> [EXERCISE DIRECTIONS]: State how many lines of the material below contain the string "percent", and give only that number.

> [MATERIAL PROVIDED]:
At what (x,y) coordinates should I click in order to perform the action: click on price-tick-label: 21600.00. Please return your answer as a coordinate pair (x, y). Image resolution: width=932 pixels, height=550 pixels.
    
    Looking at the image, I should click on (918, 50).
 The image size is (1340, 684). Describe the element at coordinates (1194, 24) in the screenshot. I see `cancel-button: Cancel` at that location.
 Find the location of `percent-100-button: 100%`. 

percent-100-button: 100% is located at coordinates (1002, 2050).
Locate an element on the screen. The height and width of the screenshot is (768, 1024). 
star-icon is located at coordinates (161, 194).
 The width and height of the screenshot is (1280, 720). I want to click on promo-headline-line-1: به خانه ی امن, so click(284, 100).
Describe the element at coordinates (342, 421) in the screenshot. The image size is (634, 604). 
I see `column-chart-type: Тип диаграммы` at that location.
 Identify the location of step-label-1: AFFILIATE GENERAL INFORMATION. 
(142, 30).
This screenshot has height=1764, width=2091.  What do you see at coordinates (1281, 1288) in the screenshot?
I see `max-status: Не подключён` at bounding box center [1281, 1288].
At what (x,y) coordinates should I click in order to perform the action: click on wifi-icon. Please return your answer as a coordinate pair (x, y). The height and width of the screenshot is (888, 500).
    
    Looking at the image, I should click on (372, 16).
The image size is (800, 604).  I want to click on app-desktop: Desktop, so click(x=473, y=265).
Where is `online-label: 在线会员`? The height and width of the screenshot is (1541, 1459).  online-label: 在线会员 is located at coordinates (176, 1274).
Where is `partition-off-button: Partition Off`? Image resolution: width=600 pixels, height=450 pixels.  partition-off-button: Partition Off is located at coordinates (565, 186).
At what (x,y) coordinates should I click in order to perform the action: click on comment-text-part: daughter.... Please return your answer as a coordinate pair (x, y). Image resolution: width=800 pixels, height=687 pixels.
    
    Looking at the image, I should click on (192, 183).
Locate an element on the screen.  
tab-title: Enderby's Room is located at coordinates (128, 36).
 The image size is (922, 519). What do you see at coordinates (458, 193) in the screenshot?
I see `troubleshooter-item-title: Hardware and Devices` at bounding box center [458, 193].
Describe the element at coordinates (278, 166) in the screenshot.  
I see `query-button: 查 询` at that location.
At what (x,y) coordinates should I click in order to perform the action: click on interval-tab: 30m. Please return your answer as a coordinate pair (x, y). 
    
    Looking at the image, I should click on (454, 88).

> [EXERCISE SOLUTION]: 2